Wer die Debatte um das WissZeitVG verfolgt hat, wird von der reaktionären Haltung der FDP wenig überrascht sein. Sehr erfreulich ist hingegen, dass Carolin Wagner von der SPD dabei bleibt, sich im Sinne von #IchBinHanna zu äußern, wie im aktuellen Beitrag von Jan-Martin Wiarda nachzulesen ist. Weniger erfreulich ist jedoch die Veränderung, die sich bei den Grünen andeutet: Wiarda interpretiert das Statement von Laura Kraft zur aktuellen Entwicklung als Tendenz zu einer längeren Befristung als der von vier Jahren. In seinem Blogbeitrag vom 10. April 2024 zitierte er Kraft dagegen noch wie folgt:
“Von einer Einigung kann aber noch keine Rede sein! Im parlamentarischen Verfahren muss insbesondere die Postdoc-Phase unter anderem in Bezug auf die Tarifsperre und die Höchstbefristungsdauer dringend überarbeitet werden.” Als Abgeordnete werde sie sich im Parlament dafür einsetzen.

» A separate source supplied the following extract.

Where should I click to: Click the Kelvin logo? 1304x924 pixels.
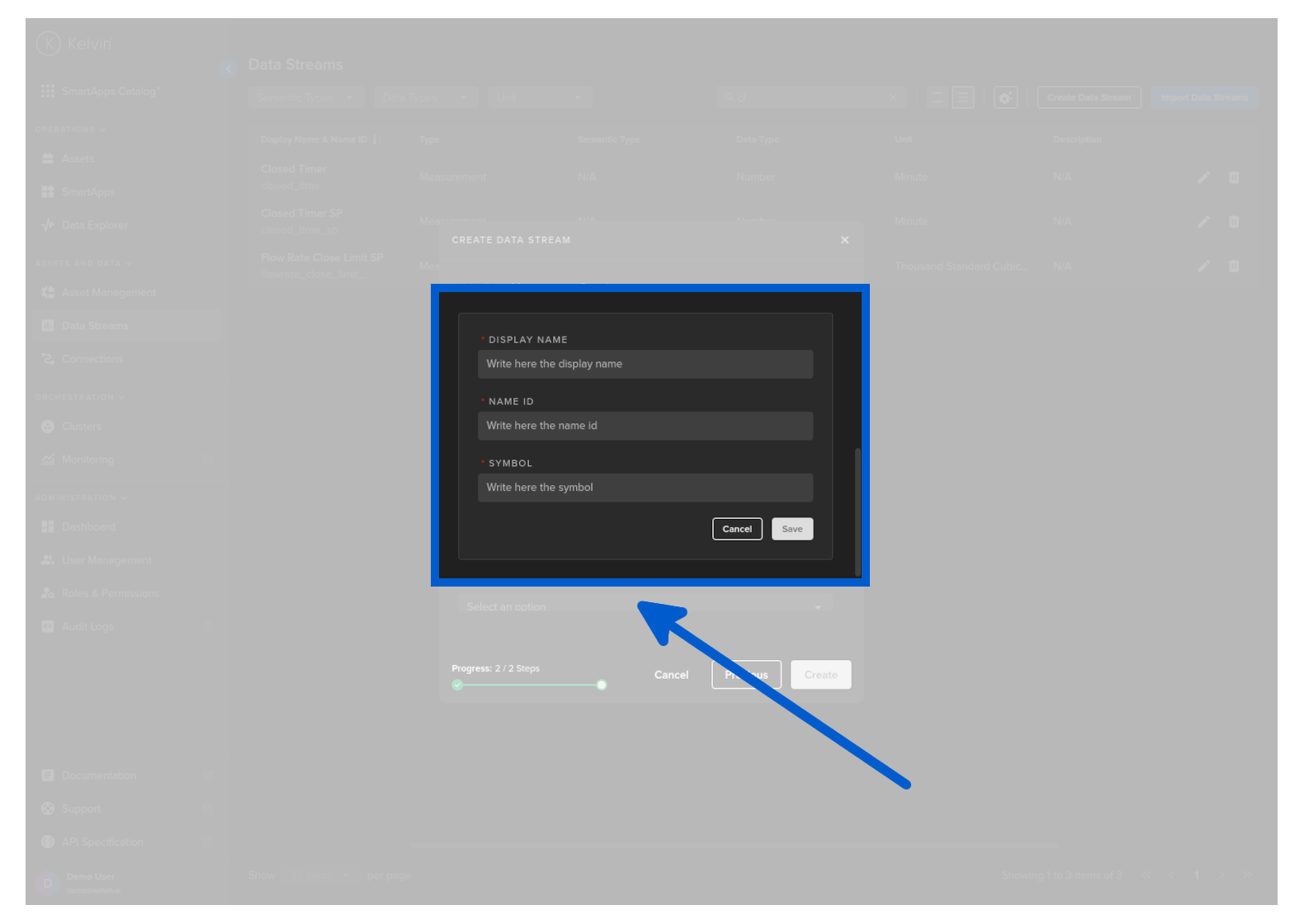[49, 43]
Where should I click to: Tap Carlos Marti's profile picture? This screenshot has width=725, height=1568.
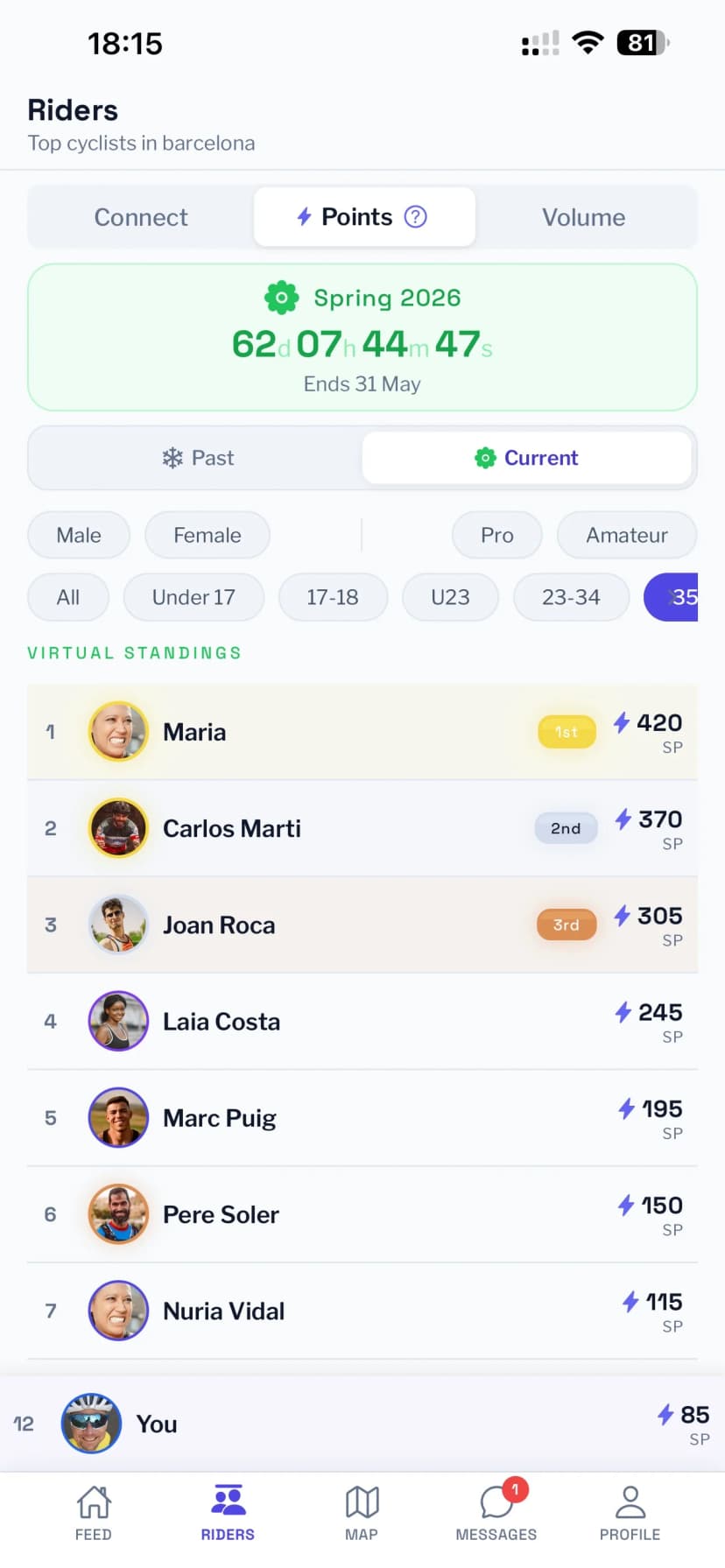point(118,828)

Es ist zu hoffen (auch im Interesse ihrer eigenen Glaubwürdigkeit als Politikerin), dass Laura Kraft das tut, was sie im April 2024 versprochen hat — und damit auch ihre Partei angemessen vertritt, die sich schließlich immer wieder für eine Verbesserung der Arbeitsbedingungen stark gemacht hat. Dass eine Rückkehr zu den sechs Jahren keine solche Verbesserung darstellt, dürfte auf der Hand liegen, denn es war schließlich erst diese fehlgeleitete Regelung, die die ganze Debatte überhaupt provoziert hat.
Kein Applaus für Komplettversagen
Die Bluesky-Posts von Philipp Krämer und Philipp Stehr bringen wunderbar auf den Punkt, wie die FDP versucht, aus ihrem Komplettversagen in der Sache auch noch Profit zu schlagen:
Wer jetzt darauf hofft, dass wir der FDP dafür applaudieren, von ihrem unzulänglichen 4+2-Vorschlag zum unzulänglichen Status quo der sechs Jahre zurückkehren zu wollen, hofft vergeblich. Wenn die FDP den Wissenschaftsstandort Deutschland an die Wand fahren möchte — sei es mit vier plus zwei oder sechs Jahren Postdoc-Befristung —, dann wird sie das ohne unseren Beifall tun müssen. Die FDP mit ihrer Arbeitsverweigerung durchkommen zu lassen hieße nicht zuletzt, dass das WissZeitVG sich erst einmal längerfristig politisch erledigt hätte. Dafür haben wir nicht gemeinsam mit so vielen anderen Personen und Institutionen so viel investiert, um die Arbeitsbedingungen in der deutschen Wissenschaft zu verbessern!
Es ist nun an SPD und Grünen, zu ihrem Wort zu stehen — und sich gegenüber der renitenten FDP endlich mit ihren konstruktiven Vorschlägen durchzusetzen. Im Interesse von #IchBinHanna — und dem Wissenschaftsstandort Deutschland, der anderenfalls immer größere Schwierigkeiten haben wird, überhaupt noch qualifiziertes Personal zu finden.